------ PROVIDED INFORMATION

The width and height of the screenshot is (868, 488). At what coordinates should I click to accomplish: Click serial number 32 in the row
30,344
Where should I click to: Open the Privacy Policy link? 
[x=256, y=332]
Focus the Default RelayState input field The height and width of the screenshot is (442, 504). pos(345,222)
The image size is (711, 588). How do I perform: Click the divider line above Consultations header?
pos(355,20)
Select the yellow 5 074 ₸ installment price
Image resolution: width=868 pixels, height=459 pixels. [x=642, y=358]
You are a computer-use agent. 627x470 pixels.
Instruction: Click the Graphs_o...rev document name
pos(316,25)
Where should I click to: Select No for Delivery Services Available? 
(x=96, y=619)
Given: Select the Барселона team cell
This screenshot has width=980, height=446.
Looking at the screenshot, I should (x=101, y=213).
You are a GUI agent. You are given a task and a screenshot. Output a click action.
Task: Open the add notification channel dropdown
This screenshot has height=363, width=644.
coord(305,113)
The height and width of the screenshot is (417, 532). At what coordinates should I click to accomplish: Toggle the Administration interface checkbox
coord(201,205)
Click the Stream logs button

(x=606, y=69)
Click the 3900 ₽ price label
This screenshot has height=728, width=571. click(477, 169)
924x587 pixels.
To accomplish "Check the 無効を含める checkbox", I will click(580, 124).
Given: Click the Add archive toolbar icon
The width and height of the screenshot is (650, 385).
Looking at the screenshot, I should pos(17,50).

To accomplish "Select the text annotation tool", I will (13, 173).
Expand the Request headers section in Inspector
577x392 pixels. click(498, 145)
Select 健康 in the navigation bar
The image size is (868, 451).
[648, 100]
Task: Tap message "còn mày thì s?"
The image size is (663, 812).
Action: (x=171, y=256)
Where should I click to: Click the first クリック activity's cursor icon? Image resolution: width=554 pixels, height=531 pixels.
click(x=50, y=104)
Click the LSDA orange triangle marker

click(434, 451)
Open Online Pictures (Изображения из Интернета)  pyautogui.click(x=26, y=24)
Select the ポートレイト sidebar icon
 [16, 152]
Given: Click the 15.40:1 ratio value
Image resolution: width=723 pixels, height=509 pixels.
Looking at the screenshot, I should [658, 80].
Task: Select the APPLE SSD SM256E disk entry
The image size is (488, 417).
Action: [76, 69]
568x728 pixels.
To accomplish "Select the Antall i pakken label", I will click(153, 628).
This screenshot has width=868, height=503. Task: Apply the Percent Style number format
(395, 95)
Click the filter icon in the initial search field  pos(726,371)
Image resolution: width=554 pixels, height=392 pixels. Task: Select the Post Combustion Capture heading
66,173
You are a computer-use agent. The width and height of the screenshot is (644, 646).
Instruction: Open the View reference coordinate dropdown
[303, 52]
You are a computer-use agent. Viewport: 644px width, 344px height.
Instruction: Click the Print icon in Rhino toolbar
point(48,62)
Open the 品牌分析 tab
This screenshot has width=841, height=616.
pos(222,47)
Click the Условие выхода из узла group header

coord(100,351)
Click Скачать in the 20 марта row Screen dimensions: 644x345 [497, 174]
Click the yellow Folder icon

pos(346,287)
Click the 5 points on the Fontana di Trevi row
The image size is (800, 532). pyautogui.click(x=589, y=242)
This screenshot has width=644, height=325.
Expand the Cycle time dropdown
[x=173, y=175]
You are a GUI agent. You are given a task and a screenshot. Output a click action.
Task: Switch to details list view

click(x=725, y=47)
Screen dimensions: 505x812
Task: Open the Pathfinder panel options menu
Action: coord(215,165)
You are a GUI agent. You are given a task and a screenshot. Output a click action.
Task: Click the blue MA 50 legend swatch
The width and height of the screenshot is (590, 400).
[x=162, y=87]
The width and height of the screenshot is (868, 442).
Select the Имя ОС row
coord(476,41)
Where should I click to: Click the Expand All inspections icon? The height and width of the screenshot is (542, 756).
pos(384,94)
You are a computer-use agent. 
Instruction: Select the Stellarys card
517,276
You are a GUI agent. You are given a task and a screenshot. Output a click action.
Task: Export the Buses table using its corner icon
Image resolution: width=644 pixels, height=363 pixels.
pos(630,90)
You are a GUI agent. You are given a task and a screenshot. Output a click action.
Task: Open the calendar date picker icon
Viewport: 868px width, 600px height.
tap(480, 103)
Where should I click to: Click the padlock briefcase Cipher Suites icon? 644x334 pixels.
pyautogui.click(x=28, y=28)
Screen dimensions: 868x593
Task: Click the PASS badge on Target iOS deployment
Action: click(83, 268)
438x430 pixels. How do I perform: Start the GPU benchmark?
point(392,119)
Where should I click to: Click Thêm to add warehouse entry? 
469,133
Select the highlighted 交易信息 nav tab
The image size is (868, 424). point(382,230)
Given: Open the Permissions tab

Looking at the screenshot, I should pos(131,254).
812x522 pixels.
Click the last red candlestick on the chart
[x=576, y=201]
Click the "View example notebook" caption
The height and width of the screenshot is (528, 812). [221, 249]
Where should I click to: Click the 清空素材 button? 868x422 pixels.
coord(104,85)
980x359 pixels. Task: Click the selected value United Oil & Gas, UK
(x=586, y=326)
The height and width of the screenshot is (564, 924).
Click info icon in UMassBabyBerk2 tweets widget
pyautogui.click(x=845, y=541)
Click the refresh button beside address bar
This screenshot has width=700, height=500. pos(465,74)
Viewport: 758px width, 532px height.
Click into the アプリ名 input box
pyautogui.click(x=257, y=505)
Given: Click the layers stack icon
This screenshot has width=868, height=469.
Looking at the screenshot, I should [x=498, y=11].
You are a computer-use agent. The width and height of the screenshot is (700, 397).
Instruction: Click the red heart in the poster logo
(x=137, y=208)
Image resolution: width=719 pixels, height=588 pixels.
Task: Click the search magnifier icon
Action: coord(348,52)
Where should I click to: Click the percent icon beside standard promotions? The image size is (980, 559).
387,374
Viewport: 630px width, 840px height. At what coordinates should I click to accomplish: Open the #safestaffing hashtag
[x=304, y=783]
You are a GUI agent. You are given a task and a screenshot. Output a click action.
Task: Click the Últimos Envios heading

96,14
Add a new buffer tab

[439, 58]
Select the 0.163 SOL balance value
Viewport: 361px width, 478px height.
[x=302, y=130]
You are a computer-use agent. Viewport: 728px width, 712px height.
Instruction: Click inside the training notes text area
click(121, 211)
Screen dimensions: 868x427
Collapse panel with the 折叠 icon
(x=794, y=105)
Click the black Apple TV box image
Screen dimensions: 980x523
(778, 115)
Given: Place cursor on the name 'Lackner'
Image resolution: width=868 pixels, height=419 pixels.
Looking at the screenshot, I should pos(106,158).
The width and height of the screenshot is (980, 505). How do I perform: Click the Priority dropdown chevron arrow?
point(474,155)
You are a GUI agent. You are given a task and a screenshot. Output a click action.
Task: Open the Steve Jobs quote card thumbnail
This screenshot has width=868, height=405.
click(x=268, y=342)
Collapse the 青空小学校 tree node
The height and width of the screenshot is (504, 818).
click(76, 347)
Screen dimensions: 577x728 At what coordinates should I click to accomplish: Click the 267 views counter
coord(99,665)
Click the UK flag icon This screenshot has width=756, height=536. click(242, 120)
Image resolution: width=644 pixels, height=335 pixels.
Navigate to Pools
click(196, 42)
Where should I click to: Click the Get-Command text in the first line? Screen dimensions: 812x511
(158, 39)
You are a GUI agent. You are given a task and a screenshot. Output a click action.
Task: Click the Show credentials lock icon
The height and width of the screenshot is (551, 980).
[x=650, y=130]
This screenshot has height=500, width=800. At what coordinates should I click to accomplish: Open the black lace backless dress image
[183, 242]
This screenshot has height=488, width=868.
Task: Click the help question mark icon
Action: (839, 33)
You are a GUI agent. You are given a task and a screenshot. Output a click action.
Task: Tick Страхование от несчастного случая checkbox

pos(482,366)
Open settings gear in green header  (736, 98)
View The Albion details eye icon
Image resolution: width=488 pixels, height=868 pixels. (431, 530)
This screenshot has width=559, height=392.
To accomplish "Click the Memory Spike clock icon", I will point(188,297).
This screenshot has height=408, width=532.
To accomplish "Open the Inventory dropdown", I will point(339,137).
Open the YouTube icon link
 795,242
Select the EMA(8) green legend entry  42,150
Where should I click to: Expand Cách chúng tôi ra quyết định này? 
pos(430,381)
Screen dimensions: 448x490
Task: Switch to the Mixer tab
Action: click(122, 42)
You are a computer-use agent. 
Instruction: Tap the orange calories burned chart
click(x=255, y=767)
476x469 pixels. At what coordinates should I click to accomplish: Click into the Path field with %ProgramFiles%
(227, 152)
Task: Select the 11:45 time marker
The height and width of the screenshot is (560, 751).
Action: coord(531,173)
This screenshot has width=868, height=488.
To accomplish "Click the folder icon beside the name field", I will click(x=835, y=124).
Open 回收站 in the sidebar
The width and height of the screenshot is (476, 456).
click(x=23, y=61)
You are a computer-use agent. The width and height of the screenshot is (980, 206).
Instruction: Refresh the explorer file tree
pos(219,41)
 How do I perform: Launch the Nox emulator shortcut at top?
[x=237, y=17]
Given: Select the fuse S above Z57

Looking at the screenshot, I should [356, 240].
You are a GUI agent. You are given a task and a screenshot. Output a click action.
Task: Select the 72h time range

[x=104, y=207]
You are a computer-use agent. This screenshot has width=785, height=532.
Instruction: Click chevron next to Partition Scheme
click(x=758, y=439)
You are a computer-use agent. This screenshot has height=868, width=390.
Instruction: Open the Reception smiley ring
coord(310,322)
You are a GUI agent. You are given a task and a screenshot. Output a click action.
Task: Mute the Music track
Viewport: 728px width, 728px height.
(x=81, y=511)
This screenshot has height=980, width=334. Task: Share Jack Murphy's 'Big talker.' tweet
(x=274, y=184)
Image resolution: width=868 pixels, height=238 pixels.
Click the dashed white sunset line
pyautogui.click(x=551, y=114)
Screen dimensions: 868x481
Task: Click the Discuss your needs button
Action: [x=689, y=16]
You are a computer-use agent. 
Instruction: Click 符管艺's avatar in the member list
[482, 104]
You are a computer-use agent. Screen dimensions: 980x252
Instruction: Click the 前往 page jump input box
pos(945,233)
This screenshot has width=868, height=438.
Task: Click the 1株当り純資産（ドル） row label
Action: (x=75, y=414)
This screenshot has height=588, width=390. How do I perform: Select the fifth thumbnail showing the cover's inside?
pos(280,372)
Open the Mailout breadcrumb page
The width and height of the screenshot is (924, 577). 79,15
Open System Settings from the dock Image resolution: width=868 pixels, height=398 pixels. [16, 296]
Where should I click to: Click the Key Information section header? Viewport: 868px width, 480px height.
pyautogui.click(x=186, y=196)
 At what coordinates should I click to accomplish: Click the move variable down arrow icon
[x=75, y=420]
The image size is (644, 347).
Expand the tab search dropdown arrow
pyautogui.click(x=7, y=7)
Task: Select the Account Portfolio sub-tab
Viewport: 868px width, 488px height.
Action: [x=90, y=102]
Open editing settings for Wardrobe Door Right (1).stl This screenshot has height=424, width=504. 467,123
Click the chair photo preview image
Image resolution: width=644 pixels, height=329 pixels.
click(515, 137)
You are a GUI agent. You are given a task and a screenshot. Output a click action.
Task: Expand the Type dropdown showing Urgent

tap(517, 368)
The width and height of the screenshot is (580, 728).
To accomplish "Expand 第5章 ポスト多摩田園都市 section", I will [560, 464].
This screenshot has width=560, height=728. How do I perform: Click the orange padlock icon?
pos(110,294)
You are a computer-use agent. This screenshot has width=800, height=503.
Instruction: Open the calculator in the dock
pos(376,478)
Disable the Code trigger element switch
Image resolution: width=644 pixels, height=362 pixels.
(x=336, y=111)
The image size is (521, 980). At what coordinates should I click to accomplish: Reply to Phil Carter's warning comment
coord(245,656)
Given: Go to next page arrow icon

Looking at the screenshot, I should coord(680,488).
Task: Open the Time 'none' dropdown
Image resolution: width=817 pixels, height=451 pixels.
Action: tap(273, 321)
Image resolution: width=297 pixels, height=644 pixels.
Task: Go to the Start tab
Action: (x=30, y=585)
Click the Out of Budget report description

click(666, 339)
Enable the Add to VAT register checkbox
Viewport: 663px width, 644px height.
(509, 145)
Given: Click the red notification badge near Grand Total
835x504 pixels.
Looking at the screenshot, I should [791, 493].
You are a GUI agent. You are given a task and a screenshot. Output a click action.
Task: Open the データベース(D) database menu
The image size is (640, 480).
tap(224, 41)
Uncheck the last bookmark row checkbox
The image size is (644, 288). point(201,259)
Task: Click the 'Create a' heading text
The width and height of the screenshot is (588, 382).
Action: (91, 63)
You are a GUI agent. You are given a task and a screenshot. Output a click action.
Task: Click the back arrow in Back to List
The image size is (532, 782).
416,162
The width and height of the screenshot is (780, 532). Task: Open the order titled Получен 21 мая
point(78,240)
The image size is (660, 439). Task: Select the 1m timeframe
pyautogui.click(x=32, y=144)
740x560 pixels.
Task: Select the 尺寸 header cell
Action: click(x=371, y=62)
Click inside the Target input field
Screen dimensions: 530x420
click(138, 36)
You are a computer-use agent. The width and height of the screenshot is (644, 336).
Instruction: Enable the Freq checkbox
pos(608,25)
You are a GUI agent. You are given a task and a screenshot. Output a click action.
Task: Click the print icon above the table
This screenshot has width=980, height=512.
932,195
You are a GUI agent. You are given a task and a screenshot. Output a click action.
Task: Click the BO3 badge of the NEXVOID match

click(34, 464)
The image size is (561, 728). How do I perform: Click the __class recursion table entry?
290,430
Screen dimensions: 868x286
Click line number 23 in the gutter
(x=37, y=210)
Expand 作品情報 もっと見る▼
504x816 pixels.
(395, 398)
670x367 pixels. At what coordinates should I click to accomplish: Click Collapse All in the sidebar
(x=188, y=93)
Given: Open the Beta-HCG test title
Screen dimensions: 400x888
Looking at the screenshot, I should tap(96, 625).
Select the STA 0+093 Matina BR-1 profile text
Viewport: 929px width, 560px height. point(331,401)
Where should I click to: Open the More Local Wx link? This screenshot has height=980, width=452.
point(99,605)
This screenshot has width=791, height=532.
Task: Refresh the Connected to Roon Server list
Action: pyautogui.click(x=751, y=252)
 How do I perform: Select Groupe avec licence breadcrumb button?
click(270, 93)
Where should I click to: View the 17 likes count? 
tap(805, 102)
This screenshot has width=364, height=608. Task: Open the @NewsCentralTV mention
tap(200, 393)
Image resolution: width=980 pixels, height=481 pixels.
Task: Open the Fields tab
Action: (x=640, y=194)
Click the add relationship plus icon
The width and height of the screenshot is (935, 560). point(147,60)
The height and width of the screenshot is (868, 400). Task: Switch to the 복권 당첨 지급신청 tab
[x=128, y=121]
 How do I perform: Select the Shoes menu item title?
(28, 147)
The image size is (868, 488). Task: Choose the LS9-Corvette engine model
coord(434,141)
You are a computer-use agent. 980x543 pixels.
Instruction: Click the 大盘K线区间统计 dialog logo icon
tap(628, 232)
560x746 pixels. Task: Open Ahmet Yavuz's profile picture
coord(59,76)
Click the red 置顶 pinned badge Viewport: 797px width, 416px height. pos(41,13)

------------

PROMPT | How many lines in these records hold the string "will"? Reply with the number alone.

TASK OUTPUT | 7